Fair enough. Altho people have spoken of time travel via rotating black
holes and such, but I suppose that's speculation until someone finds one
for sure. :-)
> I think you could clearly see the event horizon regardless of its size
> because of the way it bends light.
Yes, but all mass bends light. Even "dark matter". :-) It's kind of the
GR definition of "mass".
> Once inside, you are doomed. There's no escaping the singularity.
> You'll go there no matter what you do.
Yep. Big Crunch. :-) I think the math for charged rotating black holes,
or those taking into consideration quantum effects, are less obvious.
>> > However, if GR is right, everything inside
>>> the event horizon inevitably goes to the singularity and there just isn't
>>> escaping it. You just can't keep away from it no matter what you try.
>
>> Sure. Let me know when you figure out how to escape the universe. :-)
>
> Nothing is going towards a global singularity in the universe. On the
> contrary, everything is going away from everything else.
At the moment, yes.
>>>> Surely you're not asking seriously?
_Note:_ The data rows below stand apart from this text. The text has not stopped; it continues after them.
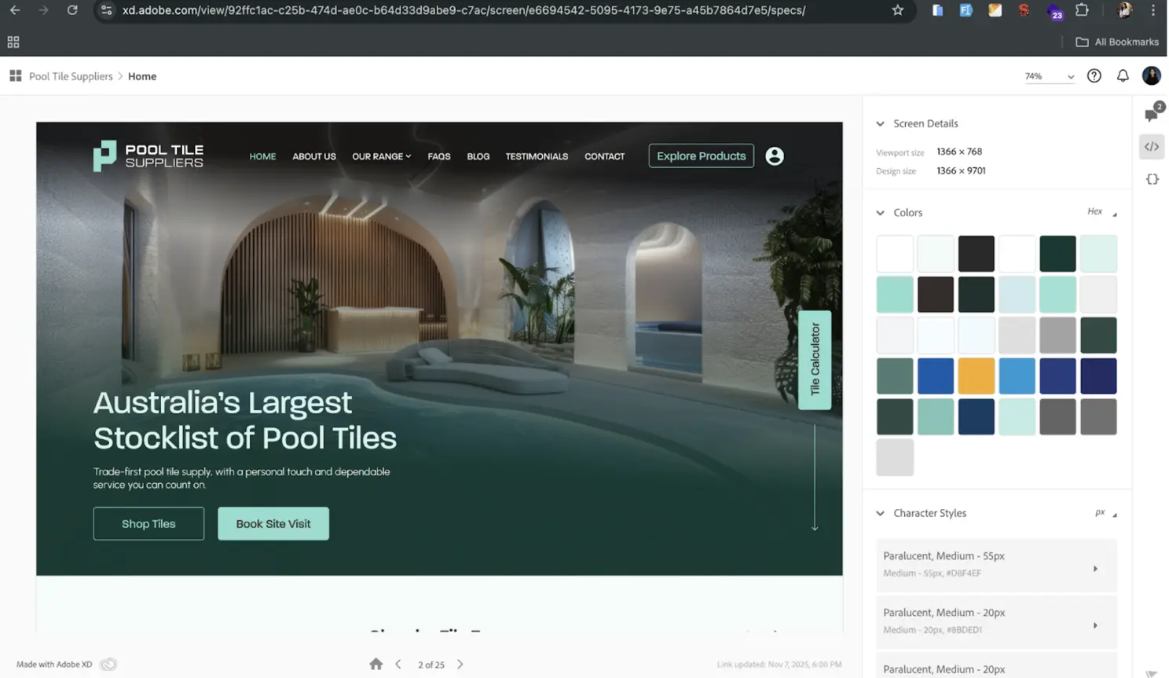Click the grid icon beside Pool Tile Suppliers
This screenshot has width=1169, height=678.
tap(15, 76)
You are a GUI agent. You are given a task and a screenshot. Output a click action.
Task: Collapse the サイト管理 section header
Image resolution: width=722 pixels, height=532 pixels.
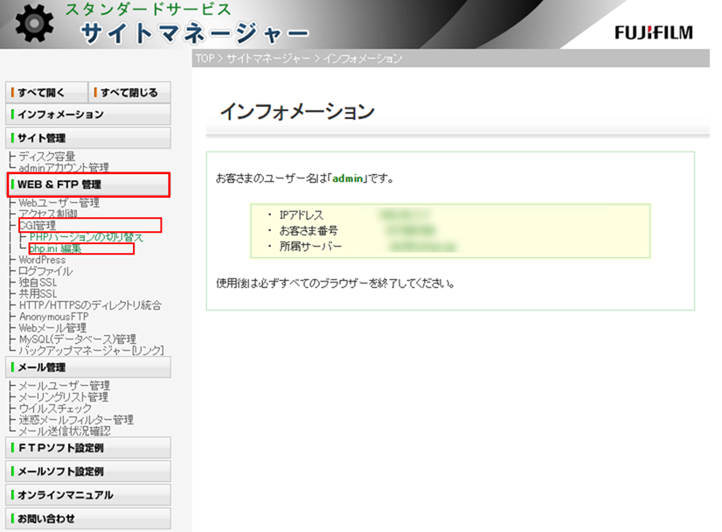click(87, 138)
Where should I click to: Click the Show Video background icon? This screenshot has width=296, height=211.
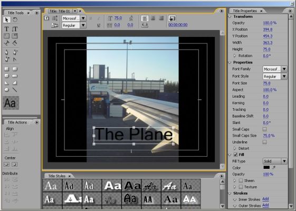pyautogui.click(x=172, y=18)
A sphere is a 2D finite surface with
>>>> no border.
>>> The sphere is its own border.
>
>> No, the sphere is a border for a ball, not a sphere.
>
> A ball is a sphere.
Mathematically speaking, when mathematicians distinguish "sphere" from
"ball", the latter includes the points at distance < radius, while the
former includes only points at distance = radius.
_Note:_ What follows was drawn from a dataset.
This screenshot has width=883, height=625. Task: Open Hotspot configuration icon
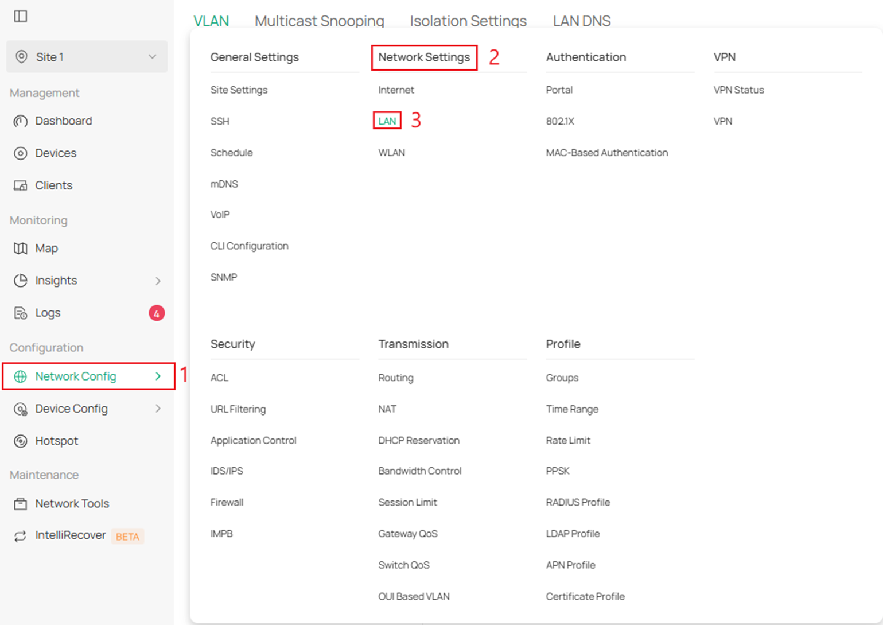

http://mathworld.wolfram.com/Ball.html
(Occasionally I surprise myself with the useless information that sticks
in my head. Last week it was the reproductive cycle of jellyfish.)
The reason I made the distinction was to imply that the surface of a
sphere would be unbounded (as in, without any boundaries) to an entity
restricted to the surface. Sure, you couldn't change your radius, but
that's by definition of it being restricted to a sphere. An entity in a
ball, on the other hand, can move outwards from the center and hit a
boundary at the radius.
I believe Aristotle had an interesting insight (right or wrong). If
there is a boundary to the universe, and you throw a rock at the
boundary, what stops the rock? There can't be anything outside the
boundary to stop the rock.
> Perhaps you are confusing it with a spherical surface?
--
Darren New / San Diego, CA, USA (PST)
It's not feature creep if you put it
at the end and adjust the release date.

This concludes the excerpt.